Subjects were administered either a placebo (open circles with dotted line; groups A, C, and D) or D-cycloserine (DCS; closed circles with continuous line; groups B, E, and F). Subjects in both groups showed significant improvements in n-back accuracy levels across the 3 trials, but the rates of improvement were not related to medication. By the end of training, rates of improvement in both groups had nearly plateaued, and accuracy levels in the 2 groups differed by only 0.06 ± 0.18 [mean ± standard error of the mean (SEM)]. The heights of the circles and error bars represent means and SEMs, respectively. Asterisks (**) indicate p < 0.0001.
Figure 3
Figure 3. Changes in working memory (WM) capacity between and within testing sessions in experimental groups on the diurnal schedule (24-h interval between the testing sessions).

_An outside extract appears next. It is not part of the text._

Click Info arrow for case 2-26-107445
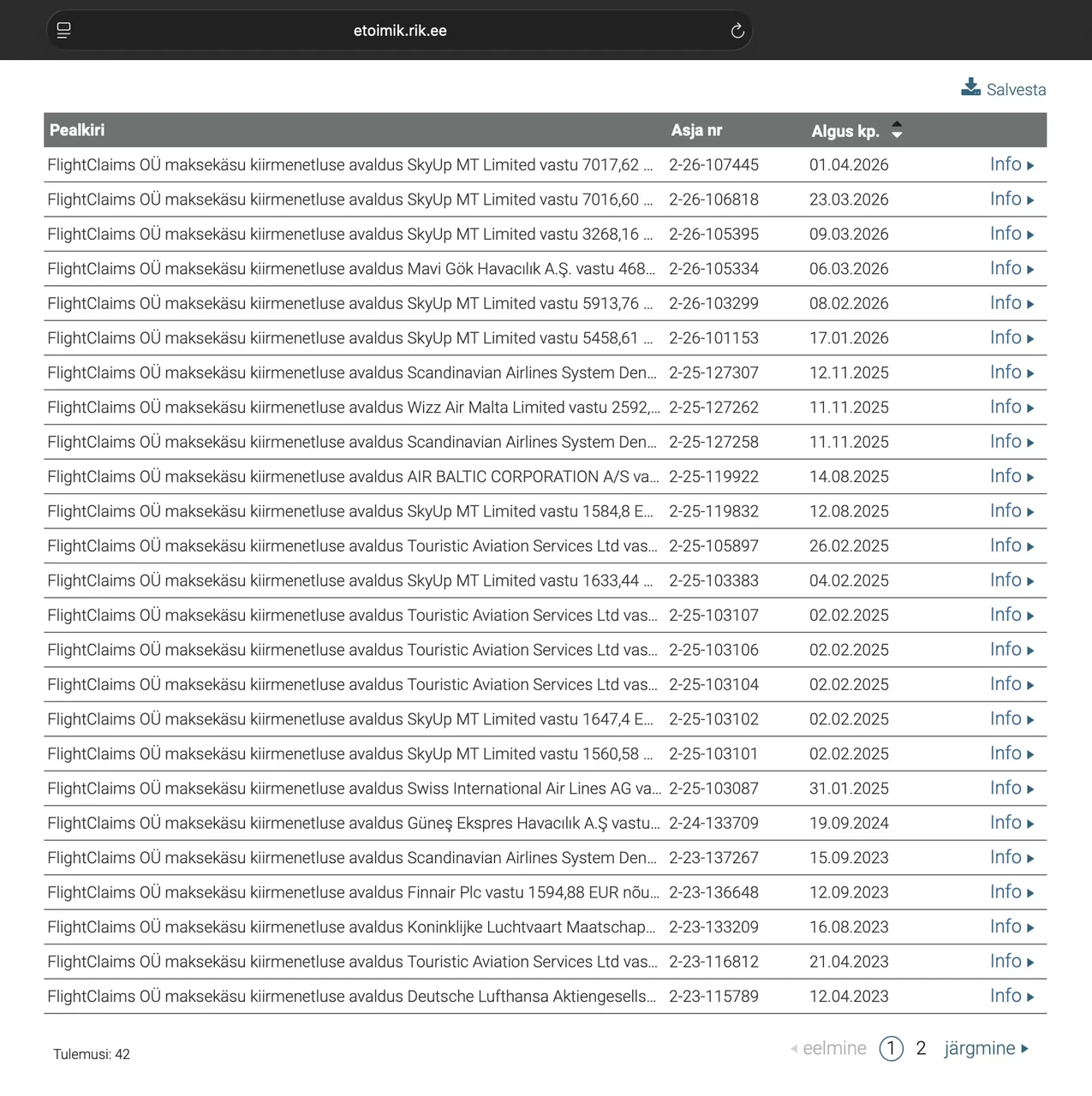This screenshot has height=1096, width=1092. click(x=1030, y=165)

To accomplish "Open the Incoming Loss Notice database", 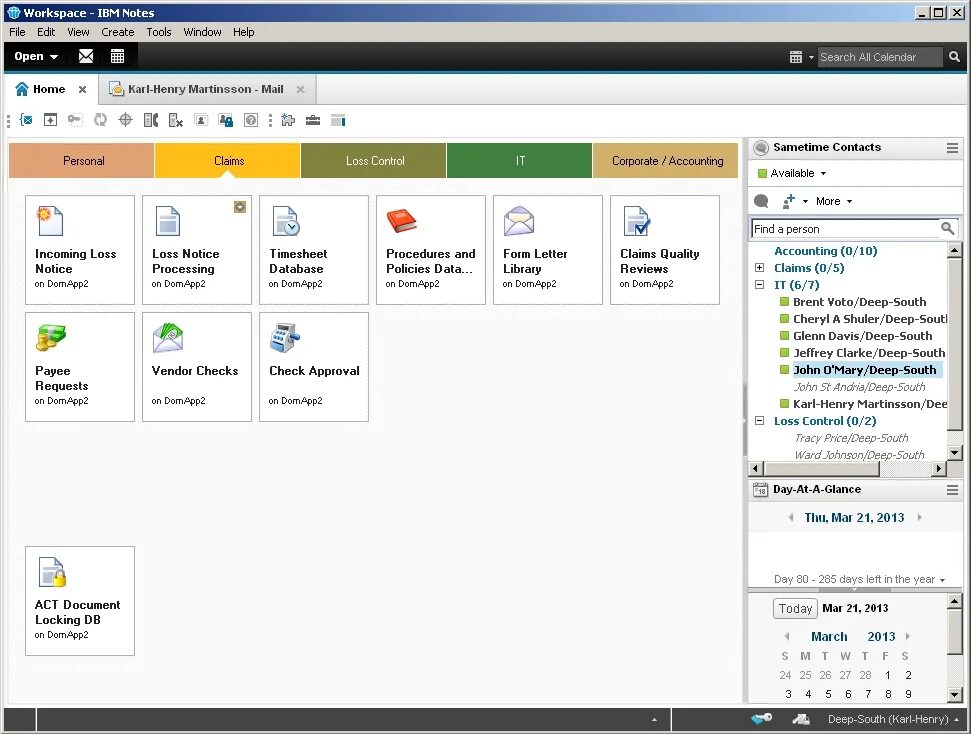I will pyautogui.click(x=80, y=248).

(A) The n-back accuracy level significantly improved between the training and retest periods in both groups (p < 0.0001). However, the significant session × medication interaction (p = 0.041) suggests that DCS administration facilitated the greater improvements observed in group B. Light and dark green bars represent n-back accuracy levels at the training and retest sessions, respectively. (B) Inter-session improvements in n-back accuracy level in groups A and B. The n-back accuracy level improved significantly more (p < 0.005, indicated by the asterisk) in group B, which received the DCS treatment, than in group A, which received the placebo treatment. The heights of the brown bars and error bars represent the mean and SEM, respectively.
Figure 4
Figure 4. Changes in working memory (WM) capacity between and within testing sessions in experimental groups on the semidiurnal schedule (12-h interval between testing sessions).
(A) WM capacity significantly improved (p < 0.005) between the training and retest sessions for groups C–F. Light and dark green bars represent n-back accuracy levels at the training and retest sessions, respectively. (B) Inter-session differences in n-back accuracy levels in groups C–F. In groups receiving the placebo (PLC) treatment (C, D), sleep seemed to facilitate improvement in accuracy more than wakefulness. However, improvements in n-back accuracy levels were similar in groups receiving the D-cycloserine (DCS) treatment, regardless of whether they followed training with a period of wakefulness (F) or sleep (E). Blue and yellow bars represent changes in n-back accuracy level during sleep and wake periods, respectively. The heights of the bars and error bars represent the mean and SEM, respectively. The crosses (†) indicate a trend toward significance (p < 0.05).